(PROBLEM) Would you pull out every line of the material that contains the string "will"?

(SUPPLIED DATA)
BEGIN

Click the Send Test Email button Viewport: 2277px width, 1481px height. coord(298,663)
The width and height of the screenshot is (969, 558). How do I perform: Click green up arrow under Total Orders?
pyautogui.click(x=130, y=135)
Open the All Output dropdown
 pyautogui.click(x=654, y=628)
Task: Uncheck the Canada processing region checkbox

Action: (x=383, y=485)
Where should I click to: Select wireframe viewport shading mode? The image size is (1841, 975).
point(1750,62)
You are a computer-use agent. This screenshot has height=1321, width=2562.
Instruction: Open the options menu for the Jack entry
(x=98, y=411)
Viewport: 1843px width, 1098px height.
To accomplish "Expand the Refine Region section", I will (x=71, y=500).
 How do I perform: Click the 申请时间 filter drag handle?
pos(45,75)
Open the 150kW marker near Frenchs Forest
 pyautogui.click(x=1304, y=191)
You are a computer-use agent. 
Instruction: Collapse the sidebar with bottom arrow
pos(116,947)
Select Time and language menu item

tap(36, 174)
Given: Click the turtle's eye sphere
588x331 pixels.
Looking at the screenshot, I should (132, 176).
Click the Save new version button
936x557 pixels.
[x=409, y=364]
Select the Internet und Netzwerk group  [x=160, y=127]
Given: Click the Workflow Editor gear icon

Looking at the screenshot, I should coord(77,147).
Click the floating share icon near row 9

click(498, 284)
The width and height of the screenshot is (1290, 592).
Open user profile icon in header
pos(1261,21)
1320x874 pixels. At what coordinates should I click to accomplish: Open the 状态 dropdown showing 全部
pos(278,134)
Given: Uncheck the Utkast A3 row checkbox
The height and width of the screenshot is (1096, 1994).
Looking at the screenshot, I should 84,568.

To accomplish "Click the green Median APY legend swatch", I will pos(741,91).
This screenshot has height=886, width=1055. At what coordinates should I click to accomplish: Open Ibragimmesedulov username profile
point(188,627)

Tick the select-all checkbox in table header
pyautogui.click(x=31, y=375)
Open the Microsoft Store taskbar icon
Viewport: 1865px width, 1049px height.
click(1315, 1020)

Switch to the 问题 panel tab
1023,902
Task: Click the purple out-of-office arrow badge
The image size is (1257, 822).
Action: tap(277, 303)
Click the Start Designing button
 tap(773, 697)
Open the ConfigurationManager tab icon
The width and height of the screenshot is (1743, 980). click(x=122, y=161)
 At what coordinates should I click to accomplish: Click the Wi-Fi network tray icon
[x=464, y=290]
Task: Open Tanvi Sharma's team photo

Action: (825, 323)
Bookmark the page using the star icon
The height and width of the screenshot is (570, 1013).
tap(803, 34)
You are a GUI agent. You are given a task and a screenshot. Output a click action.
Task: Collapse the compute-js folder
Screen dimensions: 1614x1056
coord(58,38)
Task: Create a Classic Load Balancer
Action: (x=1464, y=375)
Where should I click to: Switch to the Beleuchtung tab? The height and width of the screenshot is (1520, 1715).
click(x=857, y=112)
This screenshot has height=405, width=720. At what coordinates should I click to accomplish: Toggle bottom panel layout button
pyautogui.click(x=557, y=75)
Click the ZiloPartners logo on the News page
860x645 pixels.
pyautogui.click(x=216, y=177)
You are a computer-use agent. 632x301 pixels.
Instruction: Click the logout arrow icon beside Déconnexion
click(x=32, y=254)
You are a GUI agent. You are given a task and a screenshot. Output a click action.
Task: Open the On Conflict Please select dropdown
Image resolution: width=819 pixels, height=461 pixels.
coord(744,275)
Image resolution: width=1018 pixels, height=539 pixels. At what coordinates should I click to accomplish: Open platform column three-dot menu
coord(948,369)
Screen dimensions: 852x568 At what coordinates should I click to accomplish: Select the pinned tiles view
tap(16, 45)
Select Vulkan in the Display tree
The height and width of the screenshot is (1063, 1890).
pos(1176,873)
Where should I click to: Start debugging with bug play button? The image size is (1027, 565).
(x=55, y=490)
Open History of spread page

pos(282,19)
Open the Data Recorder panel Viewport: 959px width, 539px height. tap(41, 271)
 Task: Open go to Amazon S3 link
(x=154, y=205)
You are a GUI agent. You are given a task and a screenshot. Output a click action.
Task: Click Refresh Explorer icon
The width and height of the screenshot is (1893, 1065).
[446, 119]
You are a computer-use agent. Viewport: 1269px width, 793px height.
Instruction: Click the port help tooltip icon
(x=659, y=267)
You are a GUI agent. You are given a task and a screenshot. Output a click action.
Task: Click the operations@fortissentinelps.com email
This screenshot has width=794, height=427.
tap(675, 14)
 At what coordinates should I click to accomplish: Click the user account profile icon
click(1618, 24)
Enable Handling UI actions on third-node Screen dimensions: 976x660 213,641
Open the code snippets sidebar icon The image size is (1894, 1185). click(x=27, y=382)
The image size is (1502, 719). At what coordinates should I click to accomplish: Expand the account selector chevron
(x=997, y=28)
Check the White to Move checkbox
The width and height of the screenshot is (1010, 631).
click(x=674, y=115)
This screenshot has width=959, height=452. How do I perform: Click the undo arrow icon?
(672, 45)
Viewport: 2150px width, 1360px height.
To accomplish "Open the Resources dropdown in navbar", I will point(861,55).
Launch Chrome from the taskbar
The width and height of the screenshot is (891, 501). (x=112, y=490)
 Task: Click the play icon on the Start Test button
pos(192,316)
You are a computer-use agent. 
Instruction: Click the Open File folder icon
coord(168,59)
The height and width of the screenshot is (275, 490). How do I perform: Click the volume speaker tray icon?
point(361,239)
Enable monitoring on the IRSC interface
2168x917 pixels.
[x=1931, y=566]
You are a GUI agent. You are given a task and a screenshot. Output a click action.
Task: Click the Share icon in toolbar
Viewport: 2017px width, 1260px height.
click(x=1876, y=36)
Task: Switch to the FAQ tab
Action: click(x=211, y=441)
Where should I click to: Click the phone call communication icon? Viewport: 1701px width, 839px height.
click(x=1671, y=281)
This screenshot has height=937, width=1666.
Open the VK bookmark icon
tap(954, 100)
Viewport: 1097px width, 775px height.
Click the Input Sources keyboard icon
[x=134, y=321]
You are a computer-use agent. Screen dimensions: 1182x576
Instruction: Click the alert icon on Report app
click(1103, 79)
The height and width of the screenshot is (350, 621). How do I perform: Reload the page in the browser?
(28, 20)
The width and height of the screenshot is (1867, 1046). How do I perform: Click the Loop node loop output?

END

(SOLUTION TO THE PROBLEM)
To accomplish "Expand the Refine Region section", I will (x=71, y=500).
To accomplish "Click the green Median APY legend swatch", I will pos(741,91).
To accomplish "Open the Resources dropdown in navbar", I will point(861,55).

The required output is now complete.